Some refinements on our dicussion:

>I understand.  You raised this last year.  But, other analysts prefered
>the AH "inside" ESP approach.  So, there was no agreement.  Instead,
>a flexible mechanism was defined, and the orthogonality allowed both
>approaches.
>
>Indeed, the chairs dictated to Jim Hughes in his DES+MD5 draft that the
>MD5 apply to the "inside" plaintext, rather than the "outside"
>ciphertext.  There were objections raised from the WG, such as Karn.
>Outside allows detection of modification sooner, rather than after DES.


AH applied to the whole datagram is useful and a necessary facility,
whether provided by the current form of AH or some other header.  However,
the inside version of AH, applying only to upperlayer protocols, is
redundant if one defines ESP transforms that provide the same features.
That is why I would suggest that we redefine AH (or define another header)
that has one, well-defined scope.


>> It might be preferable if ESP defined
>> optional, variable length fields for carrying the necessary data to support
>> confidentiality and authentication and integrity.  The specific fields used
>> for a given SA would be defined at SA establishment, nailing this down for
>> efficient per-packet processing.  The result would be to make transform
>> definition documents more modular.
>>
>The result would be to make the transform documents much more difficult
>to understand and implement.  The WG rejected the variable fields
>approach yet _again_ last week.
>
>Instead, we nail down the specific _transforms_ at SA establishment.
>
>Same result, easier to implement, easier to verify.

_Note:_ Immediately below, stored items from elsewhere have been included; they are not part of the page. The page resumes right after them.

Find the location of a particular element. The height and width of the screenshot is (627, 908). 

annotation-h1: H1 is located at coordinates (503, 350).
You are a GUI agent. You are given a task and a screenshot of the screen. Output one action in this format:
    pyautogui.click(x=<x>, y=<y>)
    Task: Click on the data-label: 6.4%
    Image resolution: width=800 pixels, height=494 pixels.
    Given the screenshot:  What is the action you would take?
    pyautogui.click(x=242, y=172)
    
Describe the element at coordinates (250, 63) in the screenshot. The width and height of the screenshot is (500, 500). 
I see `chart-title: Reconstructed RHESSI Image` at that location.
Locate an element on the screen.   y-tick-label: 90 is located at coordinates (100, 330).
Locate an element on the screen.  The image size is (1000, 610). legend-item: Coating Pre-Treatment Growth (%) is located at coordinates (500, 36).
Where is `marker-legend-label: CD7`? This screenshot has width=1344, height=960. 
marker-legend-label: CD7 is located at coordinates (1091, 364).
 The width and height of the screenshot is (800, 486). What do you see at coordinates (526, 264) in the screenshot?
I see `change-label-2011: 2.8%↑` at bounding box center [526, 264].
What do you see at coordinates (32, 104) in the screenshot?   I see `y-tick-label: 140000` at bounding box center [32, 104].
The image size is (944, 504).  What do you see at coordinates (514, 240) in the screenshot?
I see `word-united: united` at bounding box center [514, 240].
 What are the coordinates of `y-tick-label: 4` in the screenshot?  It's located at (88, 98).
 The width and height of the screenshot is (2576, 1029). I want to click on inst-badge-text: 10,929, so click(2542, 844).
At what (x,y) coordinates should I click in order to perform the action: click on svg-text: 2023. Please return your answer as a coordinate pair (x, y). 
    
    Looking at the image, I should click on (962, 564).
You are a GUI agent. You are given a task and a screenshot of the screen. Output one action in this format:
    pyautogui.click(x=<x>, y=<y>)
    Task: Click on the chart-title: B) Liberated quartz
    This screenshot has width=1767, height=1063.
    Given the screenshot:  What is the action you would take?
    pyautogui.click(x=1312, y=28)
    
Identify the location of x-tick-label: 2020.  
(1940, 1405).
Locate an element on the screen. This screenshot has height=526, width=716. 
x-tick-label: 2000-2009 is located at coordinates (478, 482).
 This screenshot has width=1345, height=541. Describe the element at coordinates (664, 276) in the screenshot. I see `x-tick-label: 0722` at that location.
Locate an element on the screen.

I don't agree with your characterization of the tradeoffs here.  One header
that permitted various combinations of security services, would be more
complex than our existing headers and an individual transform such as
single DES with 64-bit IV.  However, as more transforms are added, each one
tends to duplicate significant pieces of previously defined transforms.
Moreover, when the transform includes not just one algorithm, but a
combination of algorithms (e.g., DES and MD5) and algorithm parameters, the
resulting set of documents gets pretty big in a hurry.  general
interoperability requires either that everyone uses just the default
transform, or that all implementations support many transforms, many with
very small differences from one another.

It isn't clear to me that there are significant differences in supporting
various transforms (as currently defined) vs. supporting a single header
type with optional, discretely variable length fields.  An implementor
still has to deal with some default subset of algorithms and combinations,
and then decide what optional ones also will be supported.  I'd like to
think that the result would be better modularity in the transform
definitions, although you clearly believe that the opposite will result.  I
guess those who would like to see this approach will have to try to write
the appropriate documents to see how it works out.

As for the cited message from Ran re the Photuris spec, I'm not sure I can
distinguish between criticism directed at those documents and the more
general issue of inclusion of anti-replay features in IPSEC.